Information provided
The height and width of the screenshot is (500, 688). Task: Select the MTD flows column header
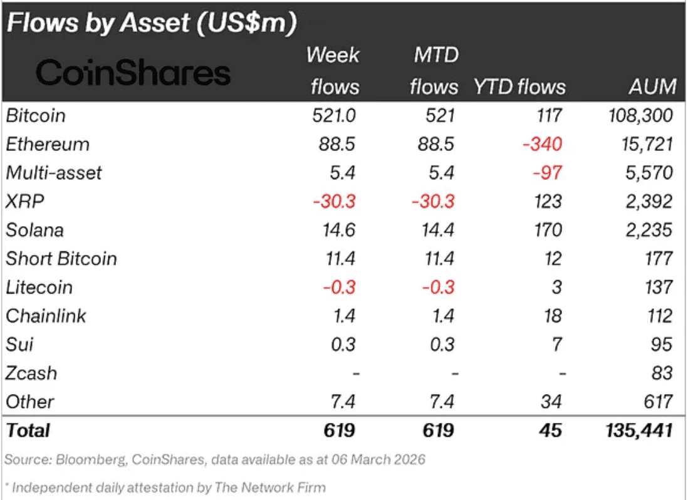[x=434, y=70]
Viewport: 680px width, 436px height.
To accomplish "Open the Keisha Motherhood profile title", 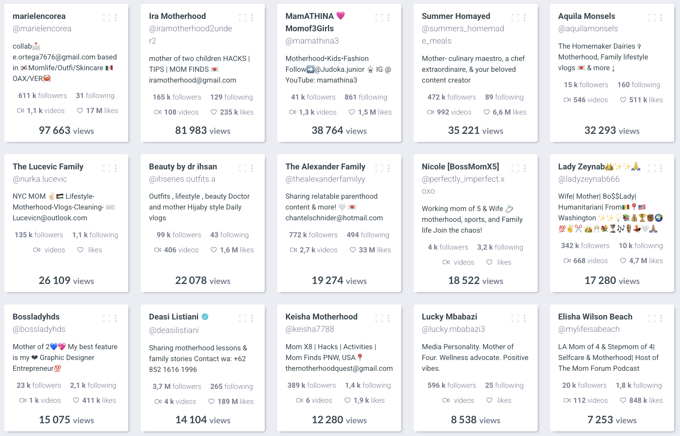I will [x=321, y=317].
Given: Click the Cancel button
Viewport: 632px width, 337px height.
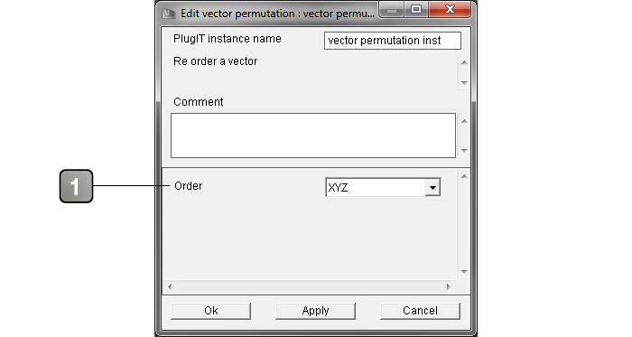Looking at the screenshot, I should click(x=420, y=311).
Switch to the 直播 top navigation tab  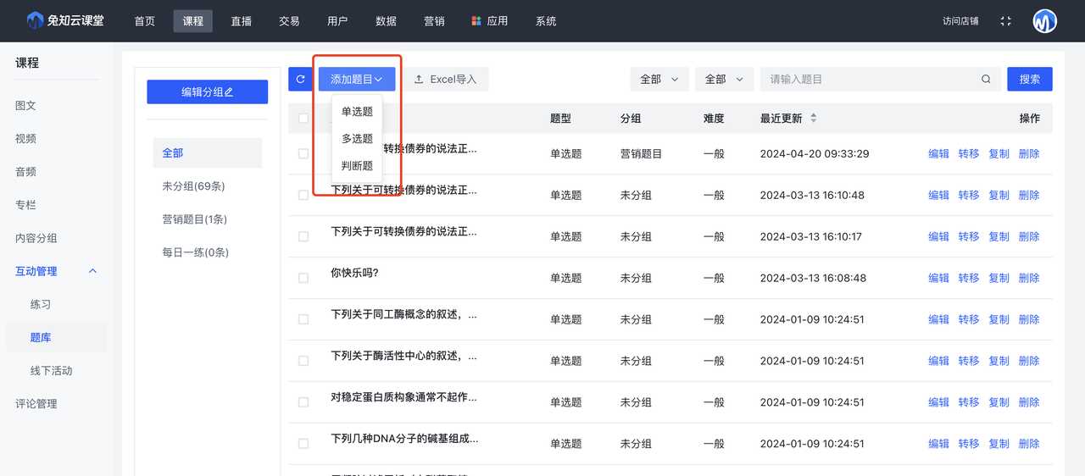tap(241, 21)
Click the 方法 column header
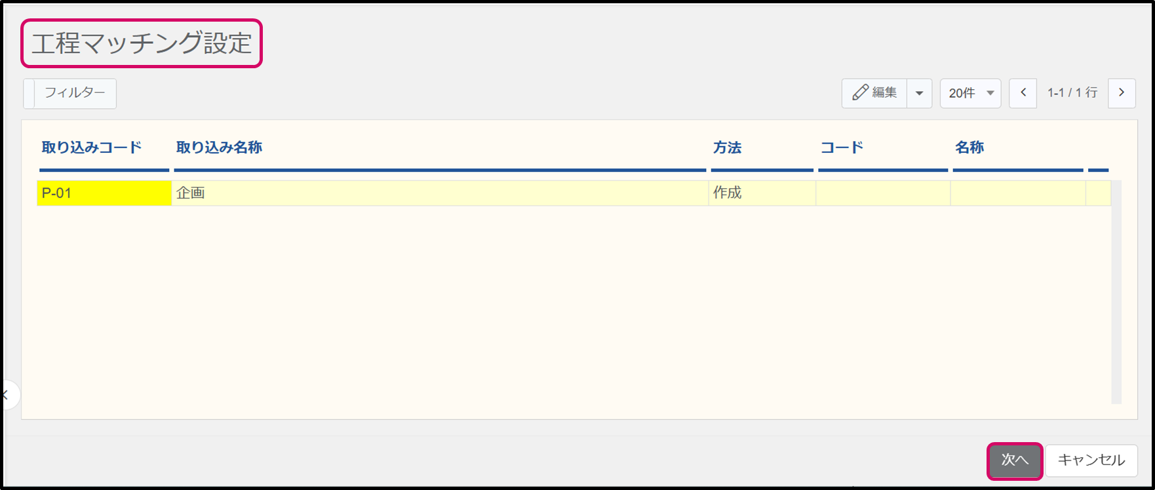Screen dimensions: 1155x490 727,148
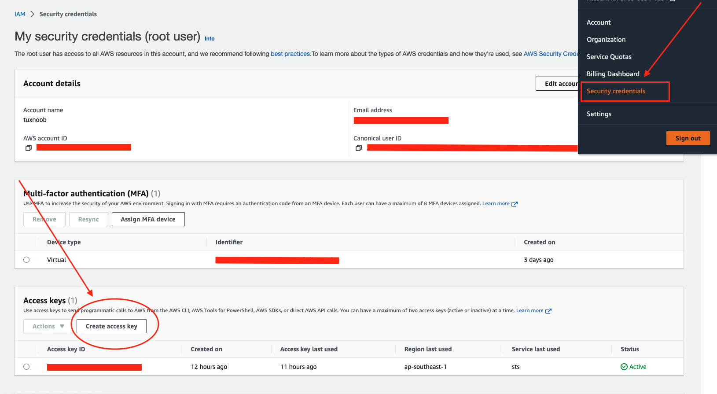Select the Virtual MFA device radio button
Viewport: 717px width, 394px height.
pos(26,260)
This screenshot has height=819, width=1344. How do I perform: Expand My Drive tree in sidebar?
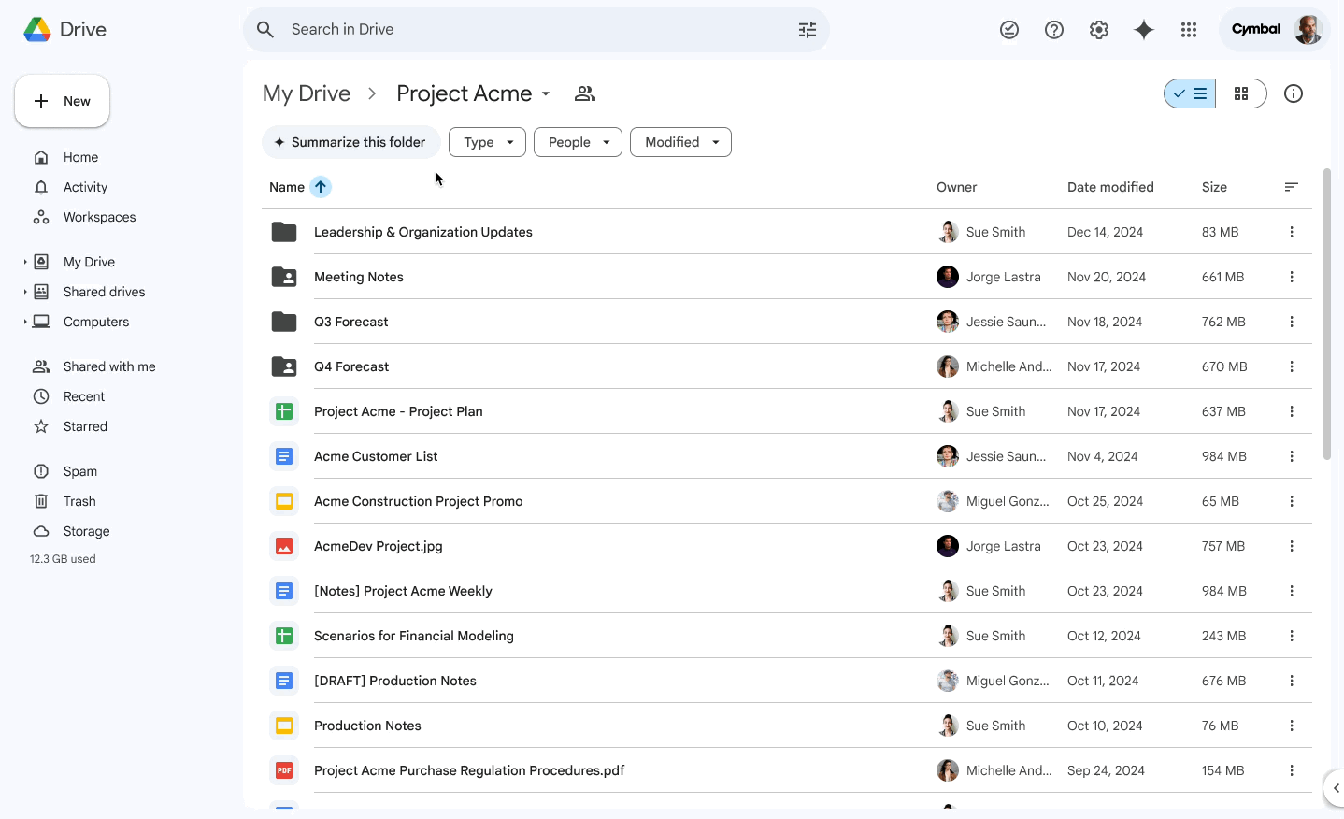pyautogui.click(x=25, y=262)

* * *

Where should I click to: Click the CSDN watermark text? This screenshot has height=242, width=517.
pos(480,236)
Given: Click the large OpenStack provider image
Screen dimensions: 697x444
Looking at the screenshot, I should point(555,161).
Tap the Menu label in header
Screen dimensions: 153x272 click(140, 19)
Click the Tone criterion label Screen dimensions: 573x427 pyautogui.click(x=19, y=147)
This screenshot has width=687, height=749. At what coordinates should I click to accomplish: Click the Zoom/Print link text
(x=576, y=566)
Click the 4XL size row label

* * *

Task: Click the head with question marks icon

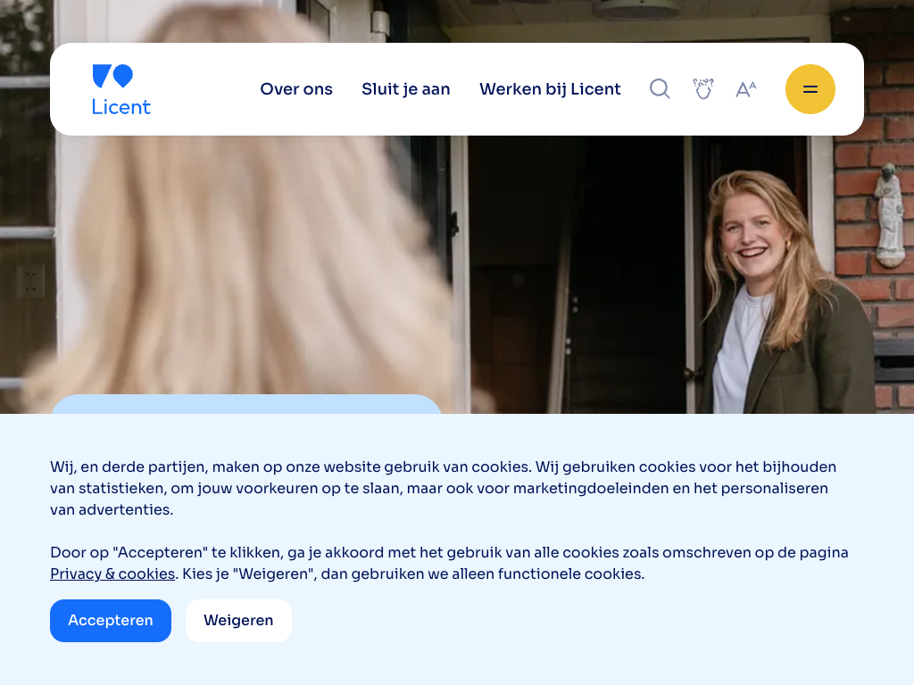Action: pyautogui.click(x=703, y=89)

To do
Where the listing above has a line with "Screen dimensions: 697x444", start there, and output every line exactly through the line with "Click the Tone", which is also included.

Response to this task
Screen dimensions: 697x444
Looking at the screenshot, I should point(555,161).
Tap the Menu label in header
Screen dimensions: 153x272 click(140, 19)
Click the Tone criterion label Screen dimensions: 573x427 pyautogui.click(x=19, y=147)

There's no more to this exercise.